Si « c’est le visage qui fait l’âme du personnage », comme il est dit en amorce du documentaire Le mystère MacPherson, pour Serge Giguère, c’est le personnage qui fait l’âme de ses films. Car le cinéaste confère à chaque être humain qu’il révèle à travers sa caméra, avec respect et admiration, le pouvoir d’insuffler une personnalité à ses œuvres, dont il demeure néanmoins le créateur. S’inscrivant dans la tradition du cinéma direct, sa riche cinématographie, reliée par le fil conducteur de la culture populaire et de l’identité québécoise, est le fruit d’un véritable talent de portraitiste et d’une maîtrise exceptionnelle de l’image qui font de Serge Giguère l’un des plus grands artisans du documentaire québécois des dernières décennies.

Lorsqu’on demande au cinéaste ce que représente pour lui la réception du prix Albert-Tessier 2021, il répond d’abord avec humilité en être surpris, puis il ajoute aussitôt : « C’est un honneur. On peut dire que, si ma mère était encore là, elle serait fière de son petit gars! » s’esclaffe-t-il.

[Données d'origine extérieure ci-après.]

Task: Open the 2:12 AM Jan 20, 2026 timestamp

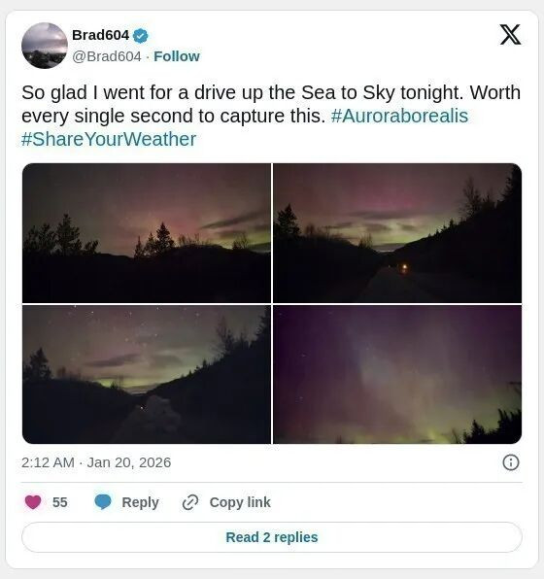Action: [x=96, y=462]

Serge Giguère débute dans le cinéma à la fin des années 1960 comme assistant-caméraman pour des films de fiction, avant de côtoyer et d’assister les grands du documentaire de l’époque, comme Pierre Perrault dont l’approche artistique inspirera la démarche créatrice du futur réalisateur. « À notre insu, on veut toujours ressembler aux personnes qu’on admire », mentionne-t-il. Le cinéaste apprend également au cours de cette période les rudiments de la direction photo. Pas moins d’une soixantaine de films et de nombreux réalisateurs auront bénéficié de son savoir-faire à la caméra, qu’il met d’abord et avant tout au service de l’œuvre.

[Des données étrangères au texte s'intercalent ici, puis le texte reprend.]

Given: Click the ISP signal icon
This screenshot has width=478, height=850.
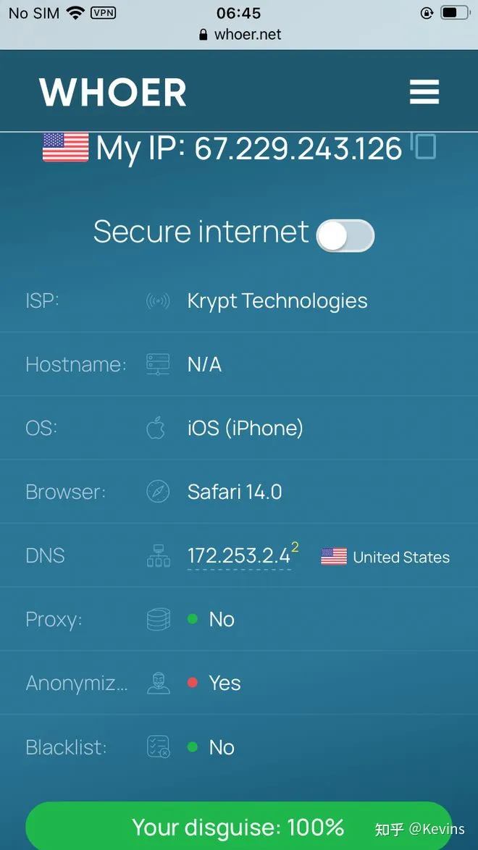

Parallèlement à son métier de caméraman, Serge Giguère développe ses talents de réalisateur. En 1974, il cofonde Les Films d’aventures sociales du Québec et coréalise ses trois premiers films, dont le documentaire Belle famille (1978), tourné sur une période de six années. Déjà s’y trouvent les ingrédients fondamentaux de ce que deviendra le cinéma de Serge Giguère, façonné par l’amour des personnes auxquelles le documentariste donne la parole et une volonté patiente de saisir à leur contact des instants d’authenticité.

En 1984, Serge Giguère cocrée avec Sylvie Van Brabant Les Productions du Rapide-Blanc, vouées à la production de films d’auteur et de documentaires à portée sociale. Il y réalise notamment le film Oscar Thiffault (1987), qui marquera ses véritables débuts en tant que documentariste. Viendront ensuite Le roi du drum (1991), sur l’excentrique batteur Guy Nadon, puis 9, Saint-Augustin (1995), qui propose un voyage dans l’imaginaire d’un prêtre-ouvrier. Au fil de ces documentaires, le style du cinéaste s’affine et se cristallise. Le réalisateur tisse ainsi une cinématographie originale, intimiste et empreinte d’humanisme qui s’inscrit désormais dans l’histoire culturelle du Québec.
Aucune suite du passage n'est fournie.